# Trouble shooting my Morso MV200



## garymaji (Feb 27, 2010)

I purchased (several months ago) a used Morso MV200 that worked at the time but doesn't now.  I've replaced the gas valve (the technician recommended this part) and installed a new thermcoupler and thermopile assembly unit to hopefully get the unit up and running again.

To my dismay, I still can't get the pilot to stay lit.  Both the gas valve and thermocoupler/thermopile assembly were sent direct from the manufacturer in TN.  The pilot knob on the value opens and allows the gas to ignite the burner, heating up both the pile and coupler.  But after several attempts the pilot will not stay lit!  Not sure what's left to replace on this unit.....
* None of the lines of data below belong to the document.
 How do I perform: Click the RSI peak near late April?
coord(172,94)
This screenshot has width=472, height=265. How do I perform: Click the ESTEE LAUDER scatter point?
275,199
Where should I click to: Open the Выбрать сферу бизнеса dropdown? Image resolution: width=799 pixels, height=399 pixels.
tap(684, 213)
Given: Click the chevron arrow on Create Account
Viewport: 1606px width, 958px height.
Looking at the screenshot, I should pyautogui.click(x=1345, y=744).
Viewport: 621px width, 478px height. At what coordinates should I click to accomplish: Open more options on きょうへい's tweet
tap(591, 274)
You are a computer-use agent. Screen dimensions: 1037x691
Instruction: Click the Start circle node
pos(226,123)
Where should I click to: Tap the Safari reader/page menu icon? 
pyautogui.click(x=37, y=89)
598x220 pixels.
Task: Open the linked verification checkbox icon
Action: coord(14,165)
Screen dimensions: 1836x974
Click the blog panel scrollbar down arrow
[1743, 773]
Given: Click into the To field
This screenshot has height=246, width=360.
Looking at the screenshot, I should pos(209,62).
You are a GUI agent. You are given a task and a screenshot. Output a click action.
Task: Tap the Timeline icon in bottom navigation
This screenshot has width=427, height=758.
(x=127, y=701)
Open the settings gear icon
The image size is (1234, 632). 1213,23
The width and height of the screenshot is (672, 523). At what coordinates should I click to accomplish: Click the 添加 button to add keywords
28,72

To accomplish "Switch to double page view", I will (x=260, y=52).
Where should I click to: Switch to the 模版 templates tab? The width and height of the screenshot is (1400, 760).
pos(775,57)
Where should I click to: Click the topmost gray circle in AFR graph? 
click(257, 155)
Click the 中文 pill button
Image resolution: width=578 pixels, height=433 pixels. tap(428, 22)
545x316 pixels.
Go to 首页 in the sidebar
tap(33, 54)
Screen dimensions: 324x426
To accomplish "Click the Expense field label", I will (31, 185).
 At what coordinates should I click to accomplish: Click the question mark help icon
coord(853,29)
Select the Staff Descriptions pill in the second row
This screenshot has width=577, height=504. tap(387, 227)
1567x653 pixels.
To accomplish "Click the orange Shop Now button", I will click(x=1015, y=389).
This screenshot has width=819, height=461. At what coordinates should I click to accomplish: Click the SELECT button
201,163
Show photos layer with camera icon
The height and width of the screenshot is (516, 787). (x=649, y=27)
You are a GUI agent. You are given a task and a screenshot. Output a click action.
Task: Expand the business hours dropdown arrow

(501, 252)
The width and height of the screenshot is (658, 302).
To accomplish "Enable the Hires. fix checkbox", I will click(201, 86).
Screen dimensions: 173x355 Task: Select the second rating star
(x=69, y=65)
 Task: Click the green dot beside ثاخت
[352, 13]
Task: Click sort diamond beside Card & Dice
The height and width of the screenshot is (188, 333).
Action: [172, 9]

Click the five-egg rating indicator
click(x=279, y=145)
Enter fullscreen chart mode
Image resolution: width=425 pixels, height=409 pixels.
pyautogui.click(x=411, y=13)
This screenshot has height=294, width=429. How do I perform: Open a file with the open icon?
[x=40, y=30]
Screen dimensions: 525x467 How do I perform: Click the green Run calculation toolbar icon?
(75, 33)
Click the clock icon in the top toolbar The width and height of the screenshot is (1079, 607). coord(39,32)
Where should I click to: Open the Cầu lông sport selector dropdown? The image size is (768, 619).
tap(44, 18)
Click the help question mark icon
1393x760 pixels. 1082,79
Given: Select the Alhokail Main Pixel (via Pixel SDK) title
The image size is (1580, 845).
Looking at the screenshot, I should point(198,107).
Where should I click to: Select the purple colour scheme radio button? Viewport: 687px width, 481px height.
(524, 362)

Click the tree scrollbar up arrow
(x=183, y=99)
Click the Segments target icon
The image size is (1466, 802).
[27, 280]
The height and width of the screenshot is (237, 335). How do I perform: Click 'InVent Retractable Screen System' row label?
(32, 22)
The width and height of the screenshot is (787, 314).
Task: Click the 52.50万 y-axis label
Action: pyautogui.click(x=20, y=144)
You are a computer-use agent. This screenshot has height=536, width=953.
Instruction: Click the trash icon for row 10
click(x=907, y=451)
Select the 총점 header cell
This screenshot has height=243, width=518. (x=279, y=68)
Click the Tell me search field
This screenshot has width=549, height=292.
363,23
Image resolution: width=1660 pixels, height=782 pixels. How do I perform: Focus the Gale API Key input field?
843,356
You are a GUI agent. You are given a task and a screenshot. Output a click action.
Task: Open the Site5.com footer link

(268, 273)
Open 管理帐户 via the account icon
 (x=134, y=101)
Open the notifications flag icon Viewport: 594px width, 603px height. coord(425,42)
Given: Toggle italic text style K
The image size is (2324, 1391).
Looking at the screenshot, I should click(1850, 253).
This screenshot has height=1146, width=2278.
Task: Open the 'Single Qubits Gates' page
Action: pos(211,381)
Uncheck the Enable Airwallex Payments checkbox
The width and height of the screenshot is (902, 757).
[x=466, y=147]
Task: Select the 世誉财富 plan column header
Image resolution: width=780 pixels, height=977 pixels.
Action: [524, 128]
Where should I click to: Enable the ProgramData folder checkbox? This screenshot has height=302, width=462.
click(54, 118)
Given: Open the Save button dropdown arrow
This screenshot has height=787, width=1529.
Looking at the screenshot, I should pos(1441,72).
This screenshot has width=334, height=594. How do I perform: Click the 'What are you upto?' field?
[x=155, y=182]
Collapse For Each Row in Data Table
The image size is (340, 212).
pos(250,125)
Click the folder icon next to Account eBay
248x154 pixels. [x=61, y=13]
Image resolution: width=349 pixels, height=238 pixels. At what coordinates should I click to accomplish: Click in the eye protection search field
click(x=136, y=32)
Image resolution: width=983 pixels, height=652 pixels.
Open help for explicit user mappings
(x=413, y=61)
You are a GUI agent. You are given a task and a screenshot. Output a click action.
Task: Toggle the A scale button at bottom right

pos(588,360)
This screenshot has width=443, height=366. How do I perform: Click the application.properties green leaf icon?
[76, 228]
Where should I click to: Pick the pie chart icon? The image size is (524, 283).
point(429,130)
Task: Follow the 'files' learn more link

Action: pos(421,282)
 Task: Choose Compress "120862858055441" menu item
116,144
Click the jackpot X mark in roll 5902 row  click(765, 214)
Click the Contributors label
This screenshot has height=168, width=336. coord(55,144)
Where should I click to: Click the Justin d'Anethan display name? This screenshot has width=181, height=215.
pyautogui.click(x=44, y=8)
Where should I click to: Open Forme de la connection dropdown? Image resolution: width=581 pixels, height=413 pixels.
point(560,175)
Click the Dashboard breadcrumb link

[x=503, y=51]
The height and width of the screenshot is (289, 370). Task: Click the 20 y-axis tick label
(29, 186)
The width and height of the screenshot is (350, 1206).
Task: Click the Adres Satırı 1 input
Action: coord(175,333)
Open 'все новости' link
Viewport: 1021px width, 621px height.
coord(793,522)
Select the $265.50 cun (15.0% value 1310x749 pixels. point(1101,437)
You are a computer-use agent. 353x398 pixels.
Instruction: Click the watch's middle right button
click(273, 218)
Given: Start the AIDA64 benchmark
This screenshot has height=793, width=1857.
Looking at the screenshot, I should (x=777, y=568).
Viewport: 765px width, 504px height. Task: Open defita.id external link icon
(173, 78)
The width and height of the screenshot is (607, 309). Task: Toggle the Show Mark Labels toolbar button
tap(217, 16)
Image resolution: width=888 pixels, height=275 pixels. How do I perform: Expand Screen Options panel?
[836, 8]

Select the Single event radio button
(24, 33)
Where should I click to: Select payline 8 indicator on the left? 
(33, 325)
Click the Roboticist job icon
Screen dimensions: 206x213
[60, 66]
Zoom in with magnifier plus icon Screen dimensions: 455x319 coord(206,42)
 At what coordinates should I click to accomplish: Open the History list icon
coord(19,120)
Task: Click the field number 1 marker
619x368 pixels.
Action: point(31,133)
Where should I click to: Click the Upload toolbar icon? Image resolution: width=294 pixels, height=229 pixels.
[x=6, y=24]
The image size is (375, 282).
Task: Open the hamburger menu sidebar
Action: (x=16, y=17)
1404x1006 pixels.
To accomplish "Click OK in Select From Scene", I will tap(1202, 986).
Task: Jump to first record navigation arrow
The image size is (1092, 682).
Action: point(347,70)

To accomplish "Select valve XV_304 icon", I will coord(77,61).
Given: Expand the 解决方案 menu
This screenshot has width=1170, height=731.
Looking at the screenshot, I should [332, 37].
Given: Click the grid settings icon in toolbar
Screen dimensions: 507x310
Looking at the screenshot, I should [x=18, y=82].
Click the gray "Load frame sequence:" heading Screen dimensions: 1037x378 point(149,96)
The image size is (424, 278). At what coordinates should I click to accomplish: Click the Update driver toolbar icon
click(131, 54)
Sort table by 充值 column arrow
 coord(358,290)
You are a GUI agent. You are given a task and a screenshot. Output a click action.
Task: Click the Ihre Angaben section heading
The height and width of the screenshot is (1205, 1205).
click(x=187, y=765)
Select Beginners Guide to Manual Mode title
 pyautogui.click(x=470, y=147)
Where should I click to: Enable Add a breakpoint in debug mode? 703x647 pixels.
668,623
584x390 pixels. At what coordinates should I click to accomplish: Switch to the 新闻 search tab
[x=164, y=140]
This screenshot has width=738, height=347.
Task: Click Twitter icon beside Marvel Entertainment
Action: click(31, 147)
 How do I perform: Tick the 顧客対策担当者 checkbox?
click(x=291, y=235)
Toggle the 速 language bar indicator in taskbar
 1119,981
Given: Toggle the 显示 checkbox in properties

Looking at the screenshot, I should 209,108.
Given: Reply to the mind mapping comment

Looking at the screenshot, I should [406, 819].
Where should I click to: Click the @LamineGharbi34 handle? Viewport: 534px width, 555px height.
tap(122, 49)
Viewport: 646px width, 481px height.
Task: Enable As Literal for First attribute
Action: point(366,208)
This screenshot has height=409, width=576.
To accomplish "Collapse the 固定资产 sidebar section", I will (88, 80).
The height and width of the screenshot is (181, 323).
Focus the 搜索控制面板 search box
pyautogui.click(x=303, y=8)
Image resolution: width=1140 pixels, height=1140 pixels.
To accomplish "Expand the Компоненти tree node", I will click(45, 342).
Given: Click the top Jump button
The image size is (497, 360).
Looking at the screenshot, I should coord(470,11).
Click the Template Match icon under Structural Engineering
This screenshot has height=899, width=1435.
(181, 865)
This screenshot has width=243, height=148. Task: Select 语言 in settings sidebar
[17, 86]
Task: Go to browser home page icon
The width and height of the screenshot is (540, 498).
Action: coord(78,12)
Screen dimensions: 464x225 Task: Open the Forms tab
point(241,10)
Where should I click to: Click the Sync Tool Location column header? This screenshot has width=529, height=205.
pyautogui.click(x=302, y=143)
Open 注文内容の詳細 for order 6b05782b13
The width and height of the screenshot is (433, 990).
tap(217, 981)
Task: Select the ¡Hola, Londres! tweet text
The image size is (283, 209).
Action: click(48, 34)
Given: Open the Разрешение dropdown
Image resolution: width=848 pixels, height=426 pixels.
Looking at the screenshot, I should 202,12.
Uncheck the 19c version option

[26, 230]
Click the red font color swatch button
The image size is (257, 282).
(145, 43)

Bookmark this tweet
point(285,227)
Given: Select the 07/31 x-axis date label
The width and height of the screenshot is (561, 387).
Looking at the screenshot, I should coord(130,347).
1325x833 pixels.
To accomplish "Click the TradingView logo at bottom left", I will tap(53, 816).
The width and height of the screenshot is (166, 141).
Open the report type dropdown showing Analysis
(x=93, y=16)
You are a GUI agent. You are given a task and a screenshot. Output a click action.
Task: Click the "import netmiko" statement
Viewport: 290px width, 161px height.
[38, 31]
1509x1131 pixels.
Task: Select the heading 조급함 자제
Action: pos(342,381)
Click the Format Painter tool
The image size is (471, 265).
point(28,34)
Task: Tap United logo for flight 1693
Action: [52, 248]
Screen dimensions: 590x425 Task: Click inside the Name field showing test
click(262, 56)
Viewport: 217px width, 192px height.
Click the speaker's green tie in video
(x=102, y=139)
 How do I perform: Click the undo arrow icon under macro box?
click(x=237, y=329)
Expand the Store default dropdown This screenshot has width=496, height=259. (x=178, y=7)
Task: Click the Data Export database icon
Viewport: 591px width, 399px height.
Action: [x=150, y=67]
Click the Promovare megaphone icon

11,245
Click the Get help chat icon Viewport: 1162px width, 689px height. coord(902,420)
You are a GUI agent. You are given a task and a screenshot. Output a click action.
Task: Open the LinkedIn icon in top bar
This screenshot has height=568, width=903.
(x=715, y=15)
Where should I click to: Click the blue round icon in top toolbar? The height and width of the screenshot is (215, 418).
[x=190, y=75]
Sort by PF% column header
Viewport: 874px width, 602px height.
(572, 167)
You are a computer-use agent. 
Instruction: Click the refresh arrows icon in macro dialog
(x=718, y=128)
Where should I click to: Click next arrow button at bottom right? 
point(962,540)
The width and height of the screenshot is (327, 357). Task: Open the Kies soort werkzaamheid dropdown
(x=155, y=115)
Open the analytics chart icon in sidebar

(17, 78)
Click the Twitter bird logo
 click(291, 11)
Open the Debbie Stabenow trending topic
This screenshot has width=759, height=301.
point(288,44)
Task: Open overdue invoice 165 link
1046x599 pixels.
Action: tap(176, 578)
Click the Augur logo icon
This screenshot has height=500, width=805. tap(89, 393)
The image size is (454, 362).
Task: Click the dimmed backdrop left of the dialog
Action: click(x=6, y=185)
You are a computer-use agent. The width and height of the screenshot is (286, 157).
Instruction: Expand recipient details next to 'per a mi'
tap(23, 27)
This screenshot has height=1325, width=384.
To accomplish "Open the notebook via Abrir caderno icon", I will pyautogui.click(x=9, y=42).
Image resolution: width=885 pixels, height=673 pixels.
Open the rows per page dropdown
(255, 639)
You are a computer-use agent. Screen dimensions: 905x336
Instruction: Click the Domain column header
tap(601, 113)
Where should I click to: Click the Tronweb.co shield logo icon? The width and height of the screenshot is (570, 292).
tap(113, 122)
Thanks in advance for any advise and/or potential solutions.

Gary
303.941.4962


----------



## begreen (Feb 27, 2010)

Moved to the gas forum for better response.


----------



## DAKSY (Feb 27, 2010)

How big is the pilot flame? What's your fuel - LP or NG?
Visually, you need about 1" of flame engulfing the top 3/8" of the thermocouple (t-c)
to generate the millivolts (mv) required to make the (t-c) function.
Get yourself a multi-meter, & have somebody hold the "pilot" knob in & take a reading 
on the t-c to see if the pilot flame is generating enough mv to keep 
the magnets in the valve open. 
You will Porbably have to unscrew the t-c from the valve & put one multimeter probe
on the "button" at the end of the t-c & the other probe on the copper wire.  
You need a min of about 28mv, but 30-31mv is better.
If your reading is low, is there a pilot adjustment screw? If there is,
see if you can turn the pilot flame a little higher. 
If you can't adjust the pilot flame, you may have the wrong orifice in the pilot assembly.
If you CAN adjust the flame, the mv are low & it STILL won't hold the pilot, your T-C may be toast.
Probably confused the HELL out of you, but PM me if you need more input.


----------



## garymaji (Feb 28, 2010)

Thanks for the reply.  I knew I would eventually have to get out my mV meter sooner or later.  What really gets me is that both the pilot assembly and the gas valve are new replacement parts ordered from the manufacturer. Yikes!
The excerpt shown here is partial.